Does Taking Yourself Out of the Choreography Make It Better?
Risa Jaroslow’s Partner Project is all about relationship. Not the romantic kind, but that kinetic, flesh-to-flesh thing that happens between dancers moving.
The piece started out rambunctious, with sounds of chasing and struggling. We craned our necks to look up at the (once condemned) balcony of St. Marks’ Church. Depending on your seat, you could see the source of those sounds: two scrappy people wearing parkas.
These two turn out to be Elise Knudson and Paul Singh, the most expert pairing of The Partner Project. After they came downstairs into the performing space, they tangled and tested each other with quicksilver moves that surprised even themselves. They responded to each other with both subtlety and defiance.

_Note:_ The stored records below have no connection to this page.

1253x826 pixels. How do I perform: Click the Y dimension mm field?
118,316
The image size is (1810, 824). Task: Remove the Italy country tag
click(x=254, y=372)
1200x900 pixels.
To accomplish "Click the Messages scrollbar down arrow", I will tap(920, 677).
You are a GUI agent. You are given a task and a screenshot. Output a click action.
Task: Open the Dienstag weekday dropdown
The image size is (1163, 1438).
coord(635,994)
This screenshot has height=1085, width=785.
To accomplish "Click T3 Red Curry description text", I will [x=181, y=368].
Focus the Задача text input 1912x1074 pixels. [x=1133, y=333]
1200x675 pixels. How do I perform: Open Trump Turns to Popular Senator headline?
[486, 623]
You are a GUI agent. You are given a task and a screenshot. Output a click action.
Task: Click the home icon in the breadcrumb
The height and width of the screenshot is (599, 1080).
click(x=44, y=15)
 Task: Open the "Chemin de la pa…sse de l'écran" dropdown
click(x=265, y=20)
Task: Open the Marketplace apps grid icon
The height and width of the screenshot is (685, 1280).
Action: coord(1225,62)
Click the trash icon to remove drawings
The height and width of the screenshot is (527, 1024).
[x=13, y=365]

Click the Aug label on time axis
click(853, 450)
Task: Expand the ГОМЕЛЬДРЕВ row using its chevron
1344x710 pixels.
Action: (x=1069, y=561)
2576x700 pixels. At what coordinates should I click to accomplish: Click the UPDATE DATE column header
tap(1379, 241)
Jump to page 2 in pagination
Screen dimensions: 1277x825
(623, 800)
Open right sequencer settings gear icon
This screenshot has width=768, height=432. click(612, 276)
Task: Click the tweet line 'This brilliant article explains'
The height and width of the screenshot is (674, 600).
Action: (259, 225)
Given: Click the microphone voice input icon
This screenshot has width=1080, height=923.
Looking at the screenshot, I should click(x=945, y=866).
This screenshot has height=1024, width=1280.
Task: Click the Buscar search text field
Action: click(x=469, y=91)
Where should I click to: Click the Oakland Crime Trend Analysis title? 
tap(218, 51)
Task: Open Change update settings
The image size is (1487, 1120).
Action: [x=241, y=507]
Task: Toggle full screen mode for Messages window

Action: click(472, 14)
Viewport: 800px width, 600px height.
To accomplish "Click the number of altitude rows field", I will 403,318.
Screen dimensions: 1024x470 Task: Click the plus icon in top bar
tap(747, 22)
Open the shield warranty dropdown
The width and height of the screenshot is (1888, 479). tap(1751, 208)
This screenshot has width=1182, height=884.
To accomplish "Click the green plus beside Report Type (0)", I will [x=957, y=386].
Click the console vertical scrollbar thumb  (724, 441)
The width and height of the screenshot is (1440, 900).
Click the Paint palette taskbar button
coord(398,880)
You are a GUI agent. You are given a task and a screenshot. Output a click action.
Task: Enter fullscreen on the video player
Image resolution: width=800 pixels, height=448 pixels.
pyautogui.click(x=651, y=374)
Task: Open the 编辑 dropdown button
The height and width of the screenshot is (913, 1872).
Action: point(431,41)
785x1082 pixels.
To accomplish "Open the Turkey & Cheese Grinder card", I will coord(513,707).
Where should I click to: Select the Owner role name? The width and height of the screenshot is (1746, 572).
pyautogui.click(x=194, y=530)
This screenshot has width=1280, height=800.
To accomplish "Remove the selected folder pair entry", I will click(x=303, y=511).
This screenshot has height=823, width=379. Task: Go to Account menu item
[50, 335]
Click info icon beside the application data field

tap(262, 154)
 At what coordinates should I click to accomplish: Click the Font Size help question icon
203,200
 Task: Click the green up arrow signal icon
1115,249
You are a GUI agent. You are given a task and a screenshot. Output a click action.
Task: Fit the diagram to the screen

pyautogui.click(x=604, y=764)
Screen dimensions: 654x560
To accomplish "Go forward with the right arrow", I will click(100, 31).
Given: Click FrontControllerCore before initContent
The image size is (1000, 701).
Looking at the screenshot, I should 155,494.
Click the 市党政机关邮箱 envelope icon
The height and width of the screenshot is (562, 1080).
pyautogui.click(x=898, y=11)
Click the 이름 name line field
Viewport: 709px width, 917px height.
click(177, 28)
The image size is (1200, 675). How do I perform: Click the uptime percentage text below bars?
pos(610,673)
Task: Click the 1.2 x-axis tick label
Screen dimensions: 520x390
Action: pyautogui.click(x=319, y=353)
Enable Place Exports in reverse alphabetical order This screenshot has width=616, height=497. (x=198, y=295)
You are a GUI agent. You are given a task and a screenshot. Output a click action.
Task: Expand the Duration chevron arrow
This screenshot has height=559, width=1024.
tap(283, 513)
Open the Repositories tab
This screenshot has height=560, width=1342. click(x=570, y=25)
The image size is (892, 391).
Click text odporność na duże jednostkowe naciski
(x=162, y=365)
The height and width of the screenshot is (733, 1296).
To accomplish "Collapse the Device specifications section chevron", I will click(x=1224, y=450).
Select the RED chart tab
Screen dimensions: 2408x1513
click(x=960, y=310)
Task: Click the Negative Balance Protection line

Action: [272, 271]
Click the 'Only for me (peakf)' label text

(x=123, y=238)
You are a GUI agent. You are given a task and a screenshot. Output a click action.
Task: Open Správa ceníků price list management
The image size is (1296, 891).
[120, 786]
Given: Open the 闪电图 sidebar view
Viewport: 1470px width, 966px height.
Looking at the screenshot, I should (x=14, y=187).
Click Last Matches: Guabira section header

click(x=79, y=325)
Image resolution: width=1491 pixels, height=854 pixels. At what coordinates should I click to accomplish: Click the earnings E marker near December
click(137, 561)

The strong focus on partnering in this piece (full title: The Partner Project/Scene in Public) came as a welcome antidote to some of the other concerts I’ve seen where each dancer is on her/his own and it doesn’t make a difference who is sharing their space.
Here, each dancer is exquisitely aware of the others. There is both tenderness and humor. A motif of putting a jacket onto another dancer or taking it off seems to symbolize intimacy. The jacket brings with it seduction, confrontation, comfort, or belligerence. Just keeping track of what the jacket stands for can keep your eyes busy.
In this destabilized world, there’s room for impossibly large movement (as when they circle the perimeter of the space) as well as small curlicues of the fingers (leading to something we cannot anticipate).
Although the four main dancers (Luke Gutgesell is the fourth) are most comfortable in their own skin, a group of six enlarges the picture. At one point all 10 move as a herd, with one or two people out of sync with that herd, like a wrench in the works but a faster wrench.
The live music by Robert Een lent a certain harmony within the impulsiveness. Although I didn’t discern an overall arc, I saw certain phrases recur, like when Knudson’s chest seems to bust open during smaller moves. This happened during a duet with Rachel Lehrer where I could swear they were improvising in close attention to each other. (Turns out I was partly right)
If you’ve been following Jaroslow’s work (she and I danced together years ago and remain good friends) you can see a new clarity emerge. I think this might be due to the fact that Risa, who was always a very strong performer, has taken herself out of her dances. Her work is now more about ensemble, and that ensemble just devours the space and embodies the ideas.